Выражаясь образно, она вошла в дом философа, как лиловое облако, опустившееся в глухое и пустынное ущелье. В комнатах вдовца, в этом строгом убежище великой мысли, сейчас висели чулки, а на столе лежал розовый слой просыпанной пудры. Все это трогало Турсукова, он рассматривал и чулки и гребенки, а на столе, покрытом пудрой, даже как-то вывел указательным пальцем большую, похожую на сложенные ножницы, букву «Ф». Потом он как-то увидел висевшую на спинке стула кофту Фаины; кофта лилась вниз, как вода. При этом она была прозрачна и матова. Философ поймал ладонями рукав чудесной кофты и стал любоваться ее переливами.
– Крепдешин, Тихон Николаевич, – сказала Фаина, причесываясь у зеркала. – Валерка в Самаре подарил.
– Ну, Фаина, – недовольно проговорил Тихон Турсуков, – охота вам вспоминать всех прапорщиков? У вас началась новая жизнь, надо забывать старое… И потом, потом, – философ запнулся, – ведь вы встретили меня…
– Ну, не буду, Тихон Николаевич, – откликнулась Фаина. – Я только вспомнила к слову… Идите сюда.
Он медленно подошел к женщине. Фаина закинула голову и провела ладонью по его вискам.
– Глазки, глазки какие синенькие… – забормотала она. – Ну, не надо, не надо сердиться.
Турсуков блаженно улыбнулся и протянул руку к Фаине, но она уклонилась от объятия.
– Не надо этого делать, у нас с вами совсем особенные отношения.
Турсуков резко отпрянул от нее.
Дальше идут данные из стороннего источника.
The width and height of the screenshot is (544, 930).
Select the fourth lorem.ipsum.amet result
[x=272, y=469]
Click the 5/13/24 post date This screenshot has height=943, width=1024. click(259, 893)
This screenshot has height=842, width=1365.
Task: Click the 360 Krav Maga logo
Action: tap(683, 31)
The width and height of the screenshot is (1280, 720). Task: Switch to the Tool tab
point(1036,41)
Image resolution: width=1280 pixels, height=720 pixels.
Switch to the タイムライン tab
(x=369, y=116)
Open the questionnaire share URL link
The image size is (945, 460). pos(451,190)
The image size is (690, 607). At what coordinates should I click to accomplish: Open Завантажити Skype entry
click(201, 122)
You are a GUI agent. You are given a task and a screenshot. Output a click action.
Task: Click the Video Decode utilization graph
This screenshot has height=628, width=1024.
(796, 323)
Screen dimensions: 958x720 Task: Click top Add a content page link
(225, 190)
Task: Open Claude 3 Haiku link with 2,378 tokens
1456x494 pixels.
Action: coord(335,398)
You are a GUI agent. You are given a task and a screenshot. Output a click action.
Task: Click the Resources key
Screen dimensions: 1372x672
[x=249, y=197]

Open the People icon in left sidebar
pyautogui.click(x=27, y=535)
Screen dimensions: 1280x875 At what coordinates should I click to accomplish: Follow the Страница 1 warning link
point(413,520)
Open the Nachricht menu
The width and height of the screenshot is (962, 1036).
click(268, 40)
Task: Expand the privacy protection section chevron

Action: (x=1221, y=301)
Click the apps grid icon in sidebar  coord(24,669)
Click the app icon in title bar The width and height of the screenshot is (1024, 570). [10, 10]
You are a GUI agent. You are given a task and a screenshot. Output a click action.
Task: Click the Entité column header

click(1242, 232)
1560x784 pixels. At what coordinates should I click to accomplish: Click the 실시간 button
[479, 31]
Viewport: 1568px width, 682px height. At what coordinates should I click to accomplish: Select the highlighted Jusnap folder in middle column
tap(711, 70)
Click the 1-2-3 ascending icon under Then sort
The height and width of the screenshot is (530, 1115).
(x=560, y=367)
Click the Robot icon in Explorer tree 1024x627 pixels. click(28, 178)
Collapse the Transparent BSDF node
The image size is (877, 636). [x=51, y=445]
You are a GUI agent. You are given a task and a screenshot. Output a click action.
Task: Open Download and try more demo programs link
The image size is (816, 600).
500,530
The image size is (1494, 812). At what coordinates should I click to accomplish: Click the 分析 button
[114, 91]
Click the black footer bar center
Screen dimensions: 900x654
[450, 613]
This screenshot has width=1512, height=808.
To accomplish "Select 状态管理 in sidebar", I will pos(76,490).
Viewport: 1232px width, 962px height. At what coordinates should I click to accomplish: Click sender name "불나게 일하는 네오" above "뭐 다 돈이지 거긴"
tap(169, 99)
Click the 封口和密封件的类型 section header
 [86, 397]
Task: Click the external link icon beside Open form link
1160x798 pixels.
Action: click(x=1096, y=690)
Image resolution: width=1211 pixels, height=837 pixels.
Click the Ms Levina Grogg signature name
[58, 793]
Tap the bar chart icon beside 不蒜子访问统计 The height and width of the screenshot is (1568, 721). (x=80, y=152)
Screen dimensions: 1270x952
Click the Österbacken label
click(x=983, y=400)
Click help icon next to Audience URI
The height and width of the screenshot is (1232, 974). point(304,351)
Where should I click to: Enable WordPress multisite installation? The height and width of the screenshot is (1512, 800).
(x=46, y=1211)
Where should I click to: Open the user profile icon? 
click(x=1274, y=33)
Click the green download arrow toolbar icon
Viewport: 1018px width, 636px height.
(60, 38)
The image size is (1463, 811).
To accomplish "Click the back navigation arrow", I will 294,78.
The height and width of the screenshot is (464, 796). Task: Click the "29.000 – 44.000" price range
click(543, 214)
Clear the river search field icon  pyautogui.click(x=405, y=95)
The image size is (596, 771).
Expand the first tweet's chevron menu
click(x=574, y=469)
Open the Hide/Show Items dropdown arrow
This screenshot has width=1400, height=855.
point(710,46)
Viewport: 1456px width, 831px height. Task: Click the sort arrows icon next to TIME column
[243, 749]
Лопатки его шевелились, скулы покрылись густым румянцем. Он медленно ушел в другую комнату. Для него была ясна вся позорная фальшь своего положения. Он схватил книгу с голубыми линейками, начал писать, но пролил тушь. Он положил пальцы на стучащие виски, потом собрал перья. Турсуков не мог писать.
«Творчество не уравновешено любовью», – подумал он, оделся и позвал Домбо.
– Мальчик, пойдем прогуляться, – пригласил Турсуков.
Они пошли в степь, за факторию, к берегу реки. Домбо понимал, в чем дело, вернее, не понимал, а чувствовал, но ничего не говорил отцу, щадя его. Такие прогулки становились время от времени более частыми.
Между тем Фаина жила в доме Турсукова и при этом проявляла заботливость и уменье хозяйки. Она вымыла комнаты, вытерла щеки Наполеона, ибо портреты успело затянуть паутиной, зашила русскую одежду Домбо, которую он носил мало, и, в свою очередь, развесила у себя в комнате картинки из модных журналов.